SvelteKit Portfolio

Ryan N Wilson | 2022-03-28

The conclusion of the story is that this website looks basically the same as it always has to you, the reader, but behind the scenes it used to be Gatsby JS and now it’s SvelteKit.

Why Gatsby

My first portfolio website was 3 simple files. index.html, styles.css, and script.js. I felt like I had a sufficient grasp of those underlying languages and was ready and eager to step into the frameworks that tech twitter is always going on about. Gatsby JS was basically a way to get up and running trying out React for the first time, while also taking advantage of the blazing speed and easy SEO offered by a framework that generates all your HTML at build time and then serves up a static site via CDNs around the world.

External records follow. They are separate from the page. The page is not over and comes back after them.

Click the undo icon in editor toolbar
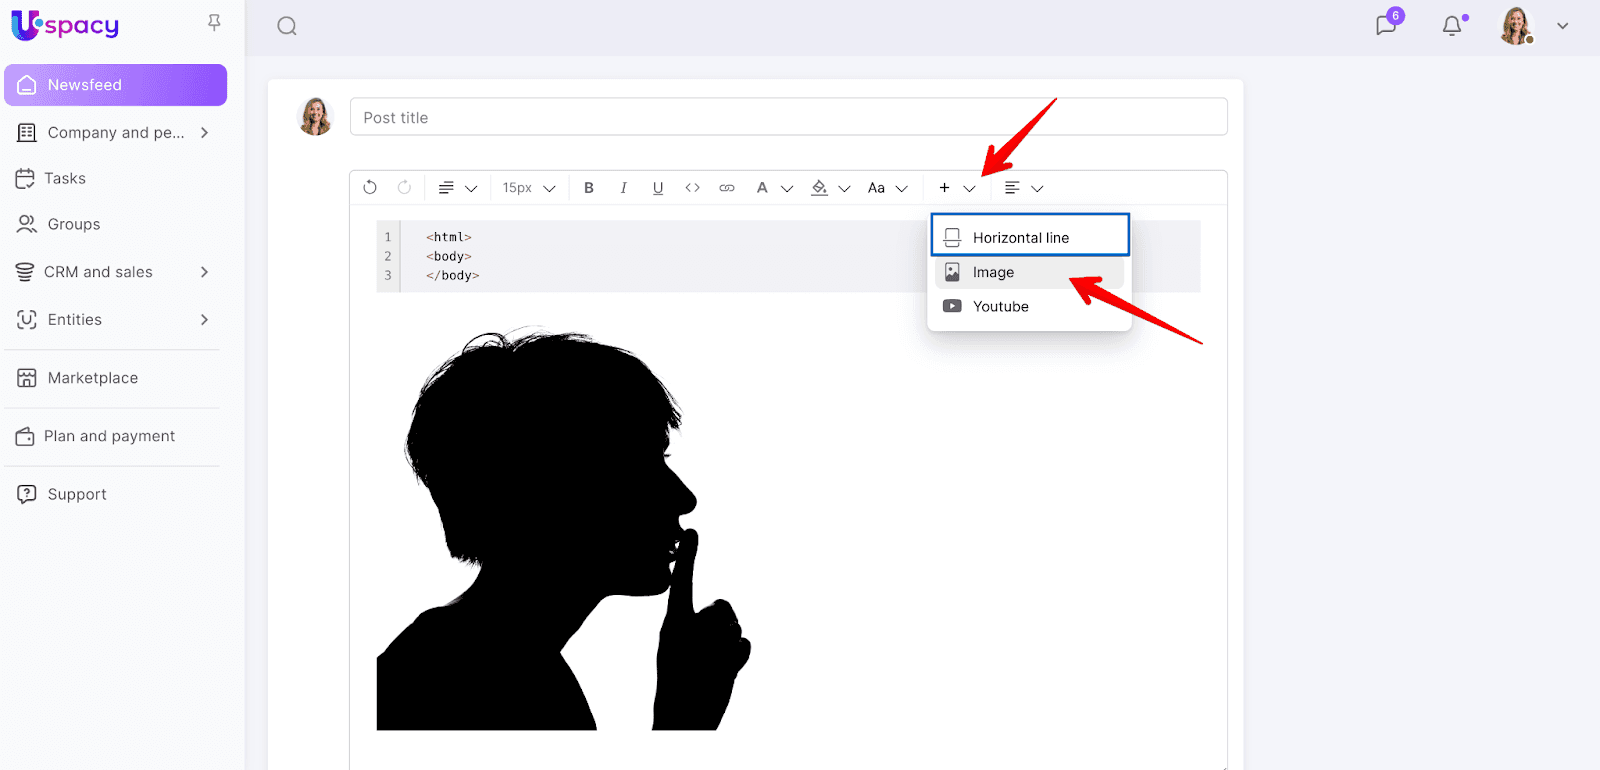 coord(370,188)
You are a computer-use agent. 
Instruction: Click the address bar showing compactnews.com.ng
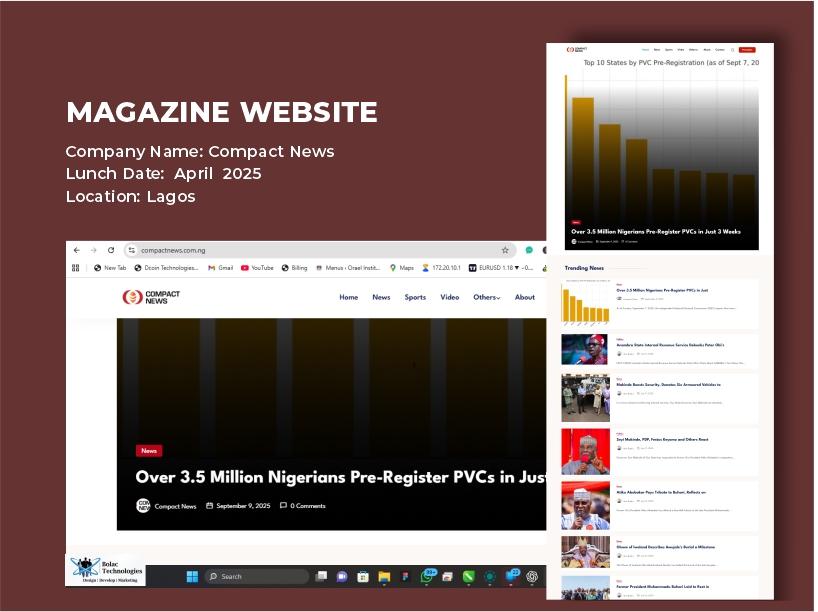tap(300, 250)
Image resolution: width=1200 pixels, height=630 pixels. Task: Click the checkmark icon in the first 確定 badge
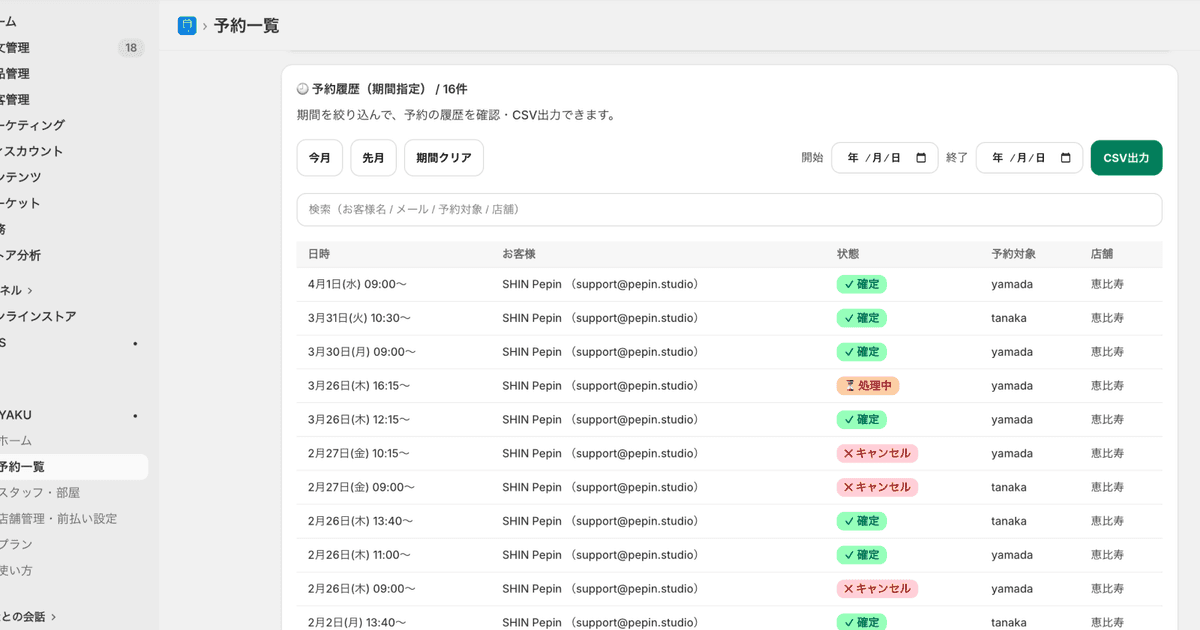(x=850, y=284)
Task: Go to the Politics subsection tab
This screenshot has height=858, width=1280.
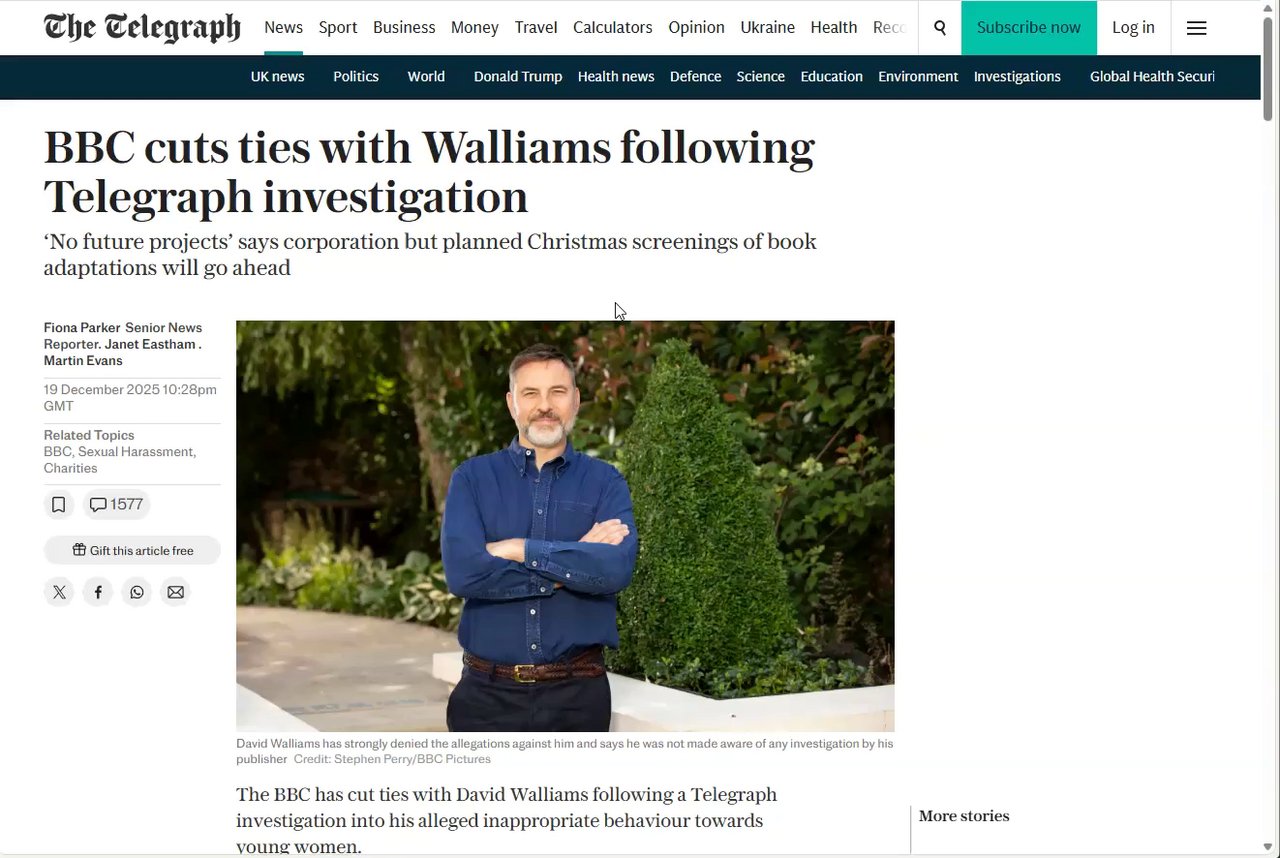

  • React based with all of the react eco-system.
  • Image API that resizes all images appropriately, and even sends a super low resolution version for the original page load to speed everything up.
  • SEO plugin that makes it easy to handle all the special tags one needs to make it easy for google to handle your site.

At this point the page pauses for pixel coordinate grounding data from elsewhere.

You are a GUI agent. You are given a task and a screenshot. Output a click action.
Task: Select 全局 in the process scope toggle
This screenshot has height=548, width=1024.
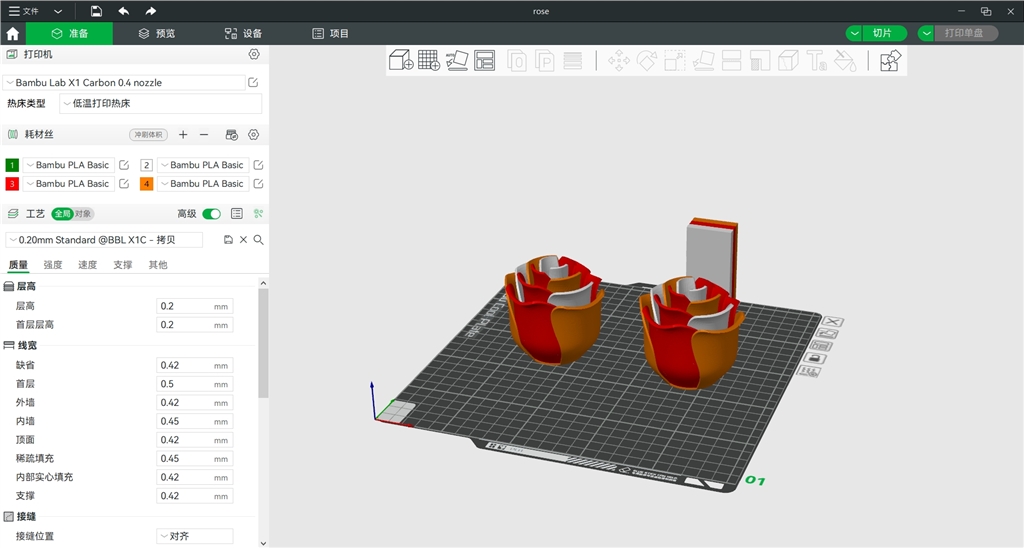(63, 214)
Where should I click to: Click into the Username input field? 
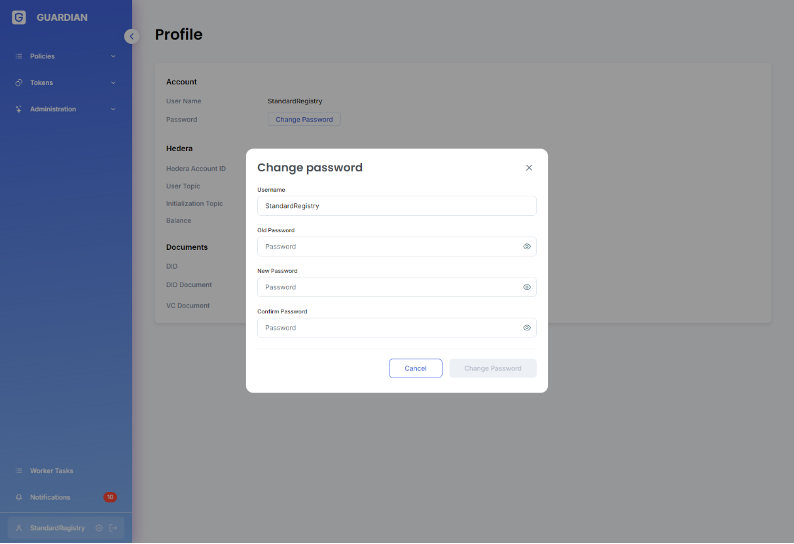[x=396, y=205]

The catch is that I built it in 2020 on Gatsby 2.0. Also to deal with any data, like an image, or json, or blog posts from a CMS, requires graphql syntax that just felt way overkill to get right. While I’m very interesting in learning to use graphql to talk to an elaborate backend, I don’t want to use it to load an image that’s stored in the next directory over…

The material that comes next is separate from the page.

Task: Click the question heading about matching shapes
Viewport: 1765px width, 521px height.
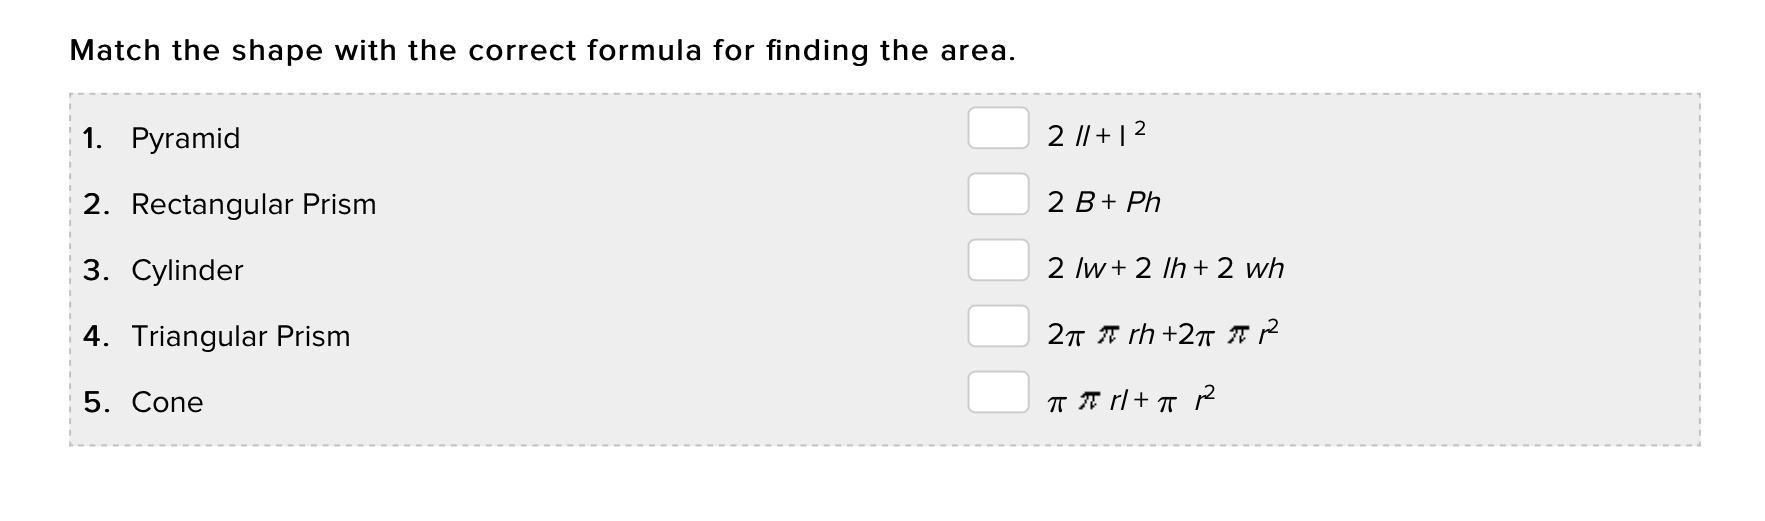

Anyway, I wanted to resurrect this blog and I didn’t want to write posts on Sanity, where I’d set up my CMS. I figured I’d just write markdown in my repository. I started working in my old Gatsby site, trying to switch over to TypeScript, update to Gatsby 4.0, and configure it to pull blog posts from the filesystem, and… I just didn’t want to… so enter SvelteKit

Why SvelteKit

I learned about SvelteKit from the Syntax podcast. Scott Tolinski recently rebuilt his entire platform Level Up Tutorials in SvelteKit, despite the relative instability of being a framework that has not yet reached its 1.0 release. One weekend later, we’re up and running. Here’s my take so far.

Back to basics

Sveltekit feels like I’m back to writing CSS, JavaScript, and HTML again, except really I’m writing SCSS, TypeScript, and HTML with custom components.

CSS

I can write SCSS in my global.scss file and have it apply anywhere. I can add other stylesheets if they just need to applied in certain places (I have one specific for markdown). This makes it easy for my CSS to be consistent across my site. When I need CSS to be scoped to a specific component, I just write CSS at the bottom of that component file.

Routing

I don’t want to think about page routing. Just put the file in a folder and that path becomes the route.

Images

I didn’t really look into this yet, but I’m just using Cloudinary to process and resize my images for now. I’m thinking of making my own custom image component that auto creates a srcset of images so images are more responsive.

Reactivity

You can manage state, and update state just by changing the value of a variable. There is a little extra simple syntax if you want to signal that parts of your site should rerender if the value changes. Syntactically it is intuitive.

Adapters

You can build your project for any host you want. I’m running mine on netlify, and specifically wanted a static site so I used the static site adapter. If I wanted to have it run with serverless functions, I could have it output to that. If I add new features that don’t work with static, I can change the output again.

Vite

Builds and local server are both so fast! Vite put a lot of work into bundling your code in a way that makes it easy to rebundle whenever you make changes. They don’t have to rebundle all your dependencies every time you restart your project. I’m developing on one display. So when I save my changes and switch over to the browser, it’s always ready. Oh! and did I mention build time for my app on Netlify are 6x faster? I’m down from 3 minutes to 30 seconds.

Frontend + Backend

Your api and your frontend can share a codebase if you want. I’m only taking advantage of that in a small way at the moment. I have one endpoint that gets all my blog posts, sorts them by date, and returns them to the frontend for the blog home page.

Conclusions

I really like it, it was a quick and easy project. I’m curious to learn more, but before I do I’m heading back to HTML and going to learn a bit more about semantic HTML, how to structure my tags for screen readers and other attributes I should know for accessability. Aria-labels? What’s that? I’ll know soon.